*Required work*. When you copy the listing, skip the images and return each line verbatim.
# # # #
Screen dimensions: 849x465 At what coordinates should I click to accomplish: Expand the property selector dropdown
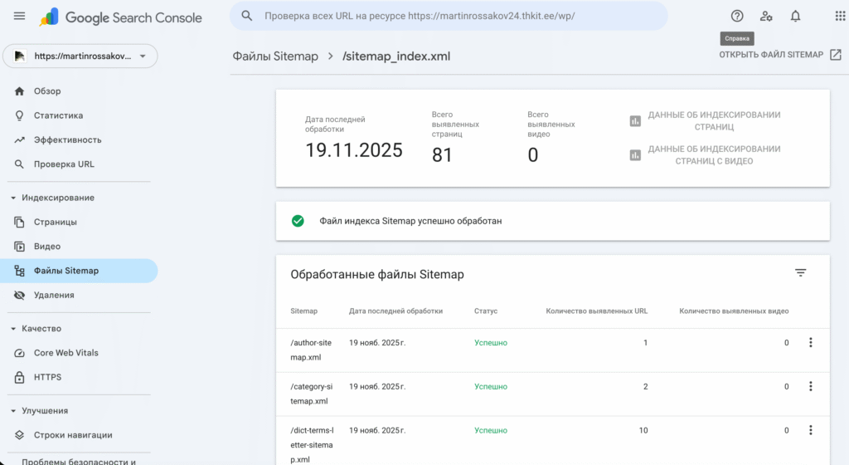[143, 56]
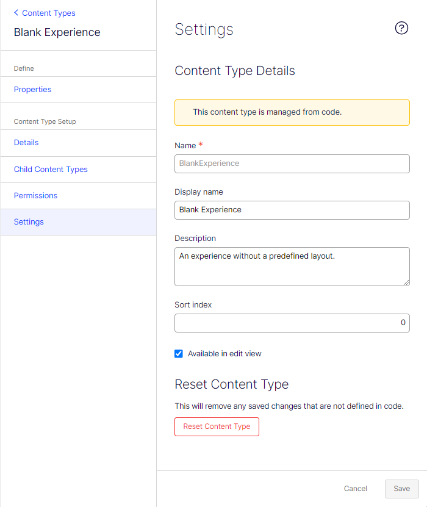Click the Sort index number field

click(x=292, y=323)
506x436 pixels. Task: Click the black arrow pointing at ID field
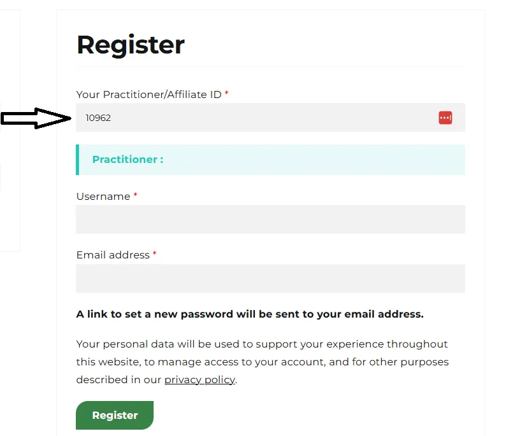click(x=36, y=118)
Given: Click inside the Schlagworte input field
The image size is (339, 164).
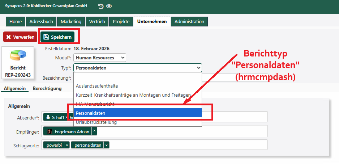Looking at the screenshot, I should click(x=188, y=145).
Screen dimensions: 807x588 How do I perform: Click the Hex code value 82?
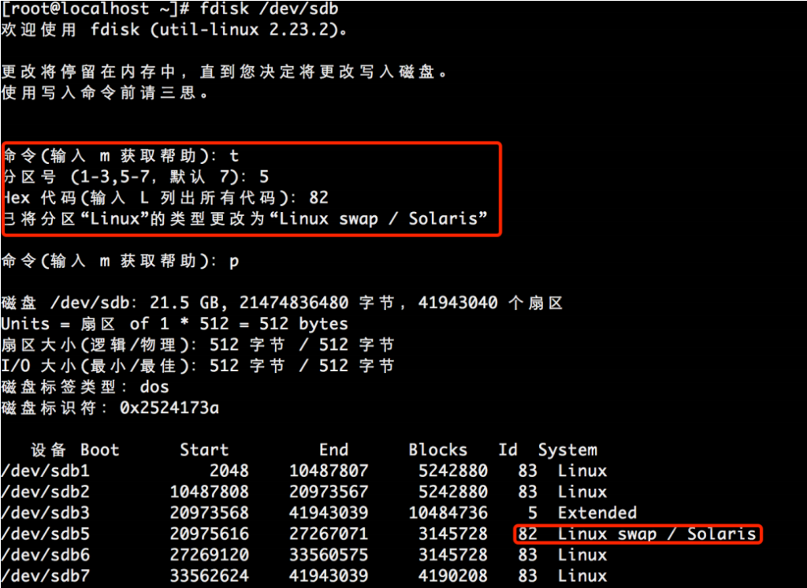click(x=318, y=198)
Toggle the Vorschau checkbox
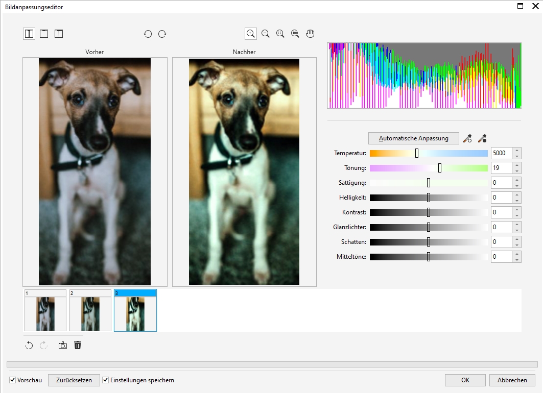The height and width of the screenshot is (393, 543). coord(13,380)
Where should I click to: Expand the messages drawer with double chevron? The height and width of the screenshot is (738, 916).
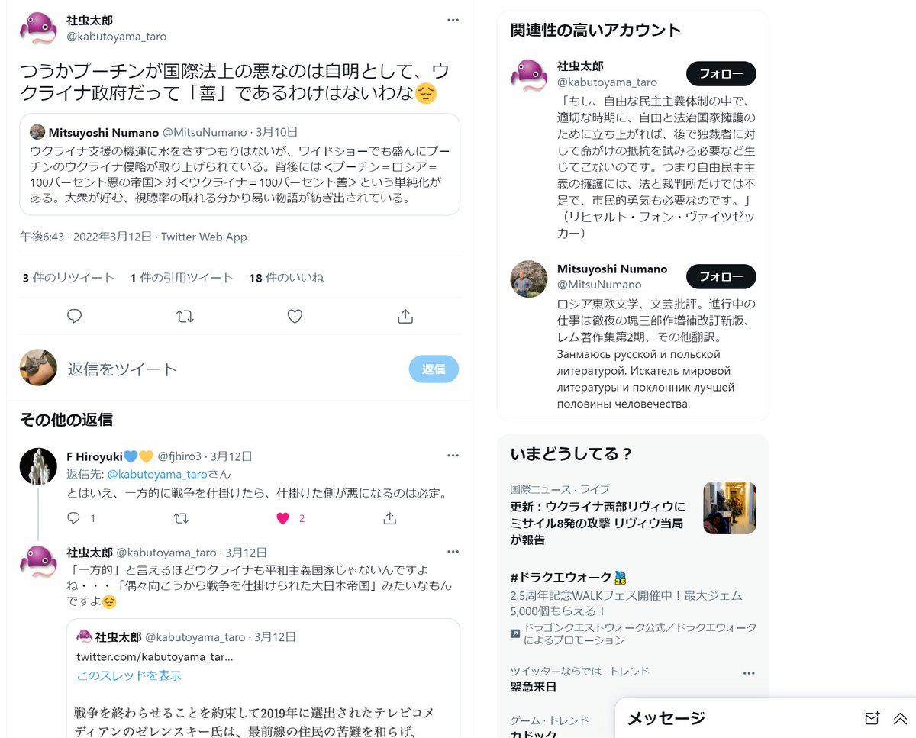pos(900,718)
# # # #
*Solution to the problem*.
Screen dimensions: 849x465 At what coordinates should I click to accomplish: Expand the property selector dropdown
[143, 56]
Click the Sort index number field

click(x=292, y=323)
506x436 pixels. Task: Click the black arrow pointing at ID field
click(x=36, y=118)
Given: Click inside the Schlagworte input field
The image size is (339, 164).
Looking at the screenshot, I should click(x=188, y=145).
Screen dimensions: 807x588 How do I perform: Click the Hex code value 82?
click(x=318, y=198)
Toggle the Vorschau checkbox
The height and width of the screenshot is (393, 543). coord(13,380)
Where should I click to: Expand the messages drawer with double chevron? The height and width of the screenshot is (738, 916).
pos(900,718)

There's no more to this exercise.